Phenolic compounds extracted from olive oil, especially hydroxytyrosol, are able to inhibit platelet aggregation. This anti-thrombogenic property is associated to a reduced production of inflammatory factos, such as thromboxane and leucotriens, produced by platelets (the former) or cells involved in inflammatory processes (the latter).

Other studies demonstrated that oleuropein is able to increase the synthesis of nitric oxide, a molecule with a strong bactericide and cytostatic power, by macrophage (immune cells). This further activity suggests that oleuropein favors the immune response to bacterial attacks, by stimulation of specific enzymes. Finally, a recently published work has demonstrated that hydroxytyrosol has a neuro-protective function too, both in vitro and after oral administration.

The study of biological activities of olive oil phenols is still open and more unknown, healthy properties could be brought to light in the immediate future.

And in humans? The fact that the biological activity of natural compounds have been demonstrated in vitro does (in cell cultures or test-tubes) not necessarily imply a health-protecting function into the organism. From this point of view, studies on extra virgin olive oils have reached a significant advancement, much more than with other food, such as wine and tea. The intake of hydroxytyrosol and phenols has been extensively studied and their metabolism has been explained. To date, about 15 studies on humans (either healthy volunteers or patients) have been published and a dozen of them show the superiority of extra virgin olive oils rich in phenols on olive oils and seed oils, in terms of biological activities.
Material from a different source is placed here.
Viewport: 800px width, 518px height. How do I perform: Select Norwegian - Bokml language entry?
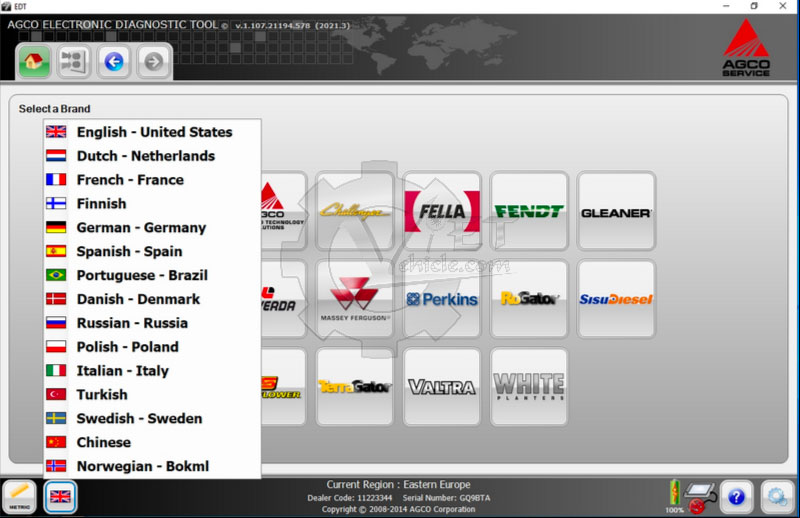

Conclusion. At present, available scientific evidence have not allowed to prove the superiority of extra virgin olive oil with respect to other vegetal fats beyond any reasonable doubt, yet. Still, it looks like the role of it in the Mediterranean diet is probably more complex than it was believed so far. Its healthy properties are not limited to the intake of oleic acid, which, as previously pointed out, is not missing in other diets, but they are related to its phenolic component. The use of high quality oil allows the consumption of compounds, whose effect in humans is still to be fully understood, correlated to a lesser incidence of cardiovascular diseases and cancers.
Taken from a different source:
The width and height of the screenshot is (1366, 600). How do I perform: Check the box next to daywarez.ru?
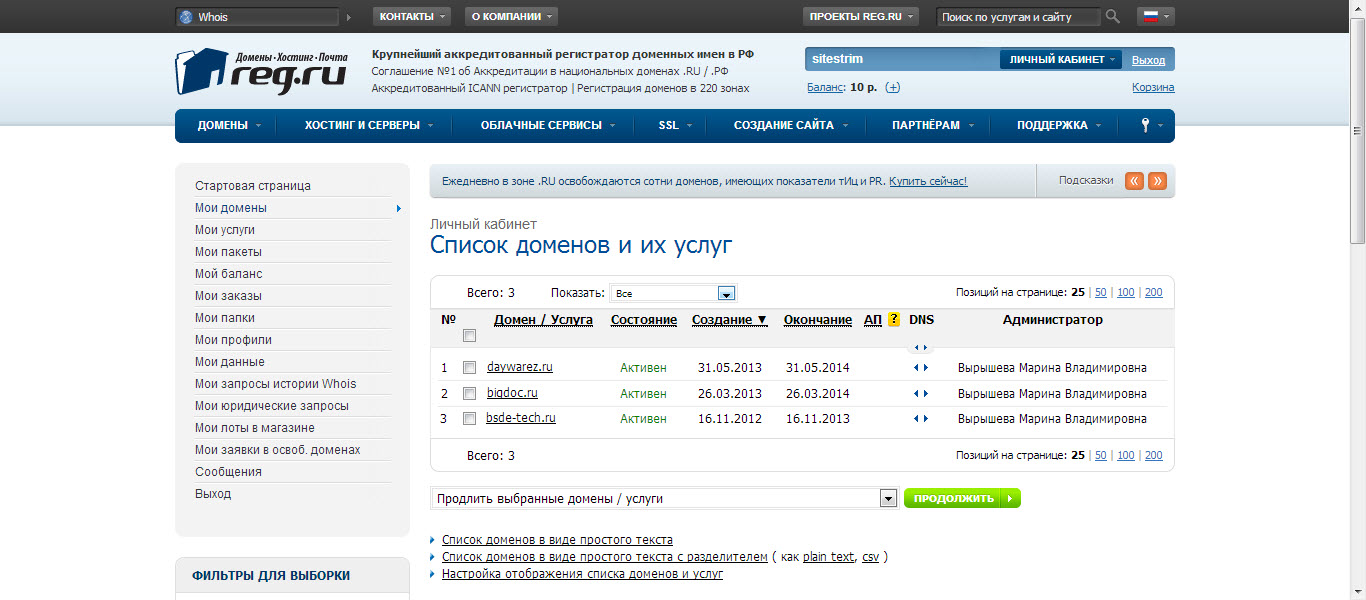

The taste of high quality extra virgin olive oils allows a more moderate use, subsequently reducing the overall caloric consumption and it encourages the consumption of fresh vegetables, whose common dressing is extra virgin olive oil, in the Mediterranean diet. In conclusion, the moment has come to recommend producers to search the best quality and consumers to prefer high quality oils which permit to include potentially healthy compounds in their diet. Many more years of research, both agronomic and scientific, are necessary in order to shed light on the true or supposed properties of polyphenols and fatty acids, so that a nutritionally perfect olive oil can be obtained. In the meanwhile, on the basis of the available scientific data, we recommend to use oils rich in phenols, although they are expensive, in the context of a diverse and balanced diet.